Aerospike API

Note

  • Experimental API, meaning there is no production usecase on this yet.
  • Basic Benchmarking has been performed to validate throughputs

Design Considerations

Reads

  • Aerospike Spark Connector(Aerospark) is used to read data directly into a DataFrame (https://github.com/sasha-polev/aerospark)
  • The reason for choosing Aerospark over Java client for read is explained below:
    • Aerospark : Read data directly into a DataFrame
    • Native Java Client : Driver program has to first collect all records from the aerospike nodes and then create a dataFrame which is a costly operation.

Writes

  • Aerospike Native Java Client Put API is used.
  • For each partition of the Dataframe a client connection is established, to write data from that partition to Aerospike.

Create Hive Table pointing to Aerospike Set

The following hive table points to a Aerospike

CREATE EXTERNAL TABLE `pcatalog.test_aero`(
  `payload` string)
LOCATION
  'hdfs://tmp/test_aero'
TBLPROPERTIES (
  'gimel.aerospike.namespace'='test',
  'gimel.aerospike.port'='3000',
  'gimel.aerospike.seedhost'='hostname',
  'gimel.aerospike.set'='test_aero_connector',
  'gimel.storage.type'='AEROSPIKE')

Catalog Properties

Property Mandatory?
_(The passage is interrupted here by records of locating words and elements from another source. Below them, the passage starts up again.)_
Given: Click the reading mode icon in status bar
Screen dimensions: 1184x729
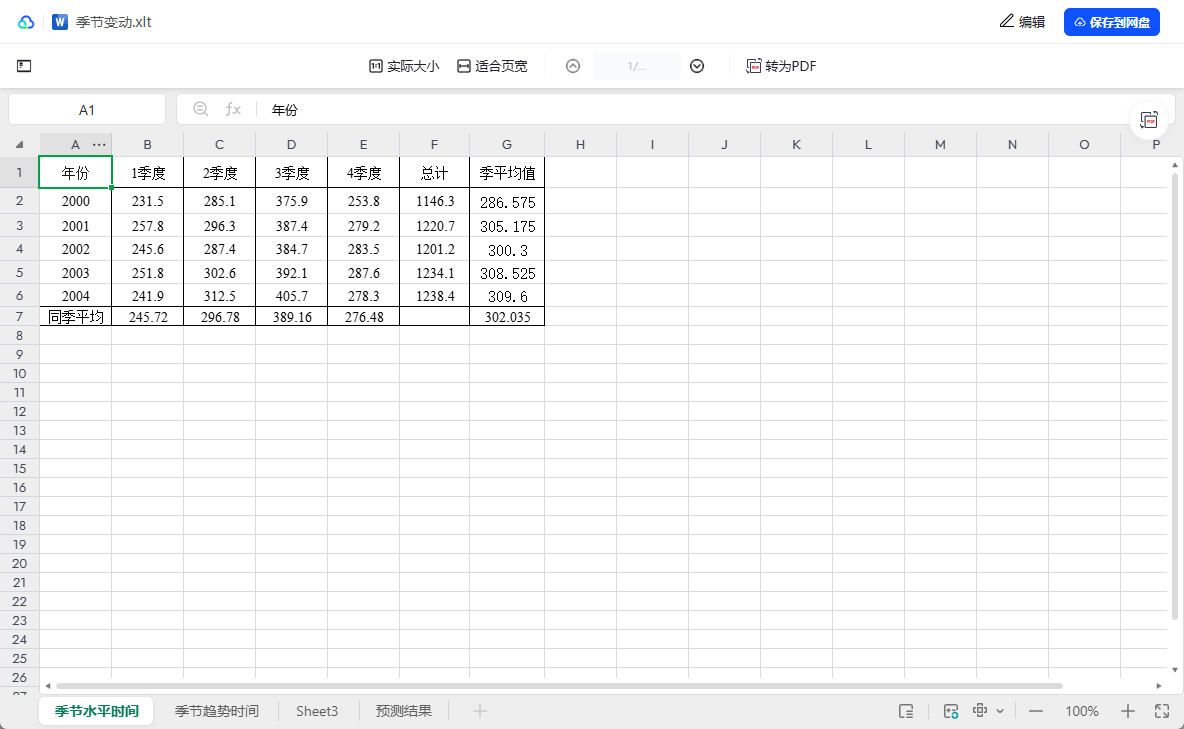Looking at the screenshot, I should coord(906,711).
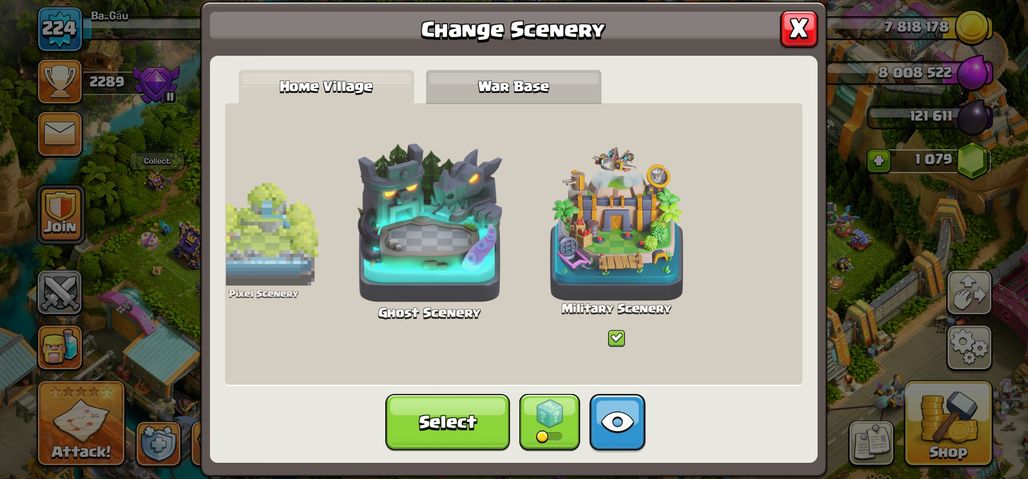Switch to the War Base tab
Screen dimensions: 1028x479
pyautogui.click(x=513, y=86)
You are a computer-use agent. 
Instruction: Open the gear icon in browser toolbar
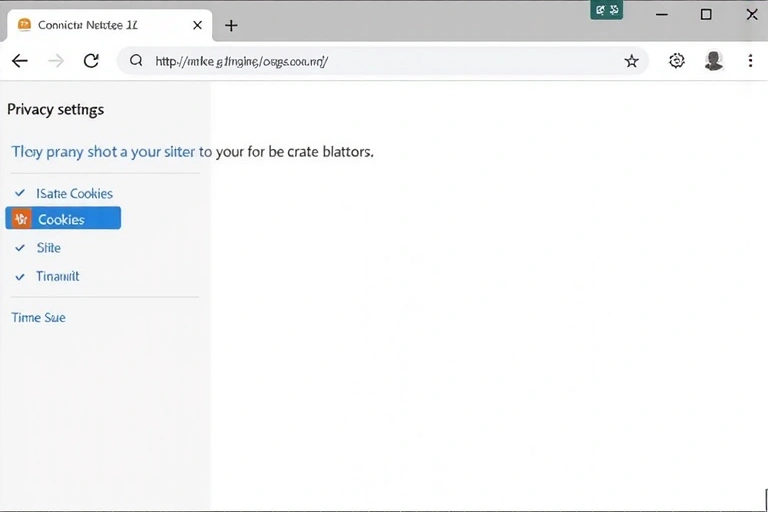coord(677,61)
Description Example Default
gimel.aerospike.seed.hosts Y list of hosts fqdn or ip localhost
gimel.aerospike.port Y port 3000 3000
gimel.aerospike.namespace Y the namespace in aerospike test
gimel.aerospike.set Y aerospike set name sample_set
gimel.aerospike.rowkey N the row key for the set col1 first column in dataframe

Common Imports in all Aerospike API Usages

import com.paypal.gimel._
import org.apache.spark._
import org.apache.spark.rdd.RDD;
import org.apache.spark.sql._
import spray.json._;
import spray.json.DefaultJsonProtocol._;


Aerospike API Usage


// READ

val dataSet = DataSet(sparkSession);
val df = dataSet.read("pcatalog.test_aero")

// WRITE

// Create mock data
def stringed(n: Int) = s"""{"id": ${n},"name": "MAC-${n}", "address": "MAC-${n+1}", "age": "${n+1}", "company": "MAC-${n}", "designation": "MAC-${n}", "salary": "${n * 10000}" }""";
val numberOfRows=20;
val texts: Seq[String] = (1 to numberOfRows).map { x => stringed(x) }.toSeq;
val rdd: RDD[String] = sparkSession.sparkContext.parallelize(texts);
val dataFrameToWrite: DataFrame = sparkSession.read.json(rdd);
dataFrameToWrite.show;

// write it to Aerospike via PCatalog
val df = dataSet.write("pcatalog.test_aero",dataFrameToWrite)